Please restate each entry below, word for word.
────
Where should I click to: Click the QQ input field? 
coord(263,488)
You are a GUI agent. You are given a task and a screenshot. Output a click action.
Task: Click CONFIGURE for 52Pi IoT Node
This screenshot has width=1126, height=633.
────
— The answer —
Where should I click to: Click the QQ input field? 
coord(263,488)
You are a GUI agent. You are given a task and a screenshot. Output a click action.
Task: Click CONFIGURE for 52Pi IoT Node
This screenshot has width=1126, height=633.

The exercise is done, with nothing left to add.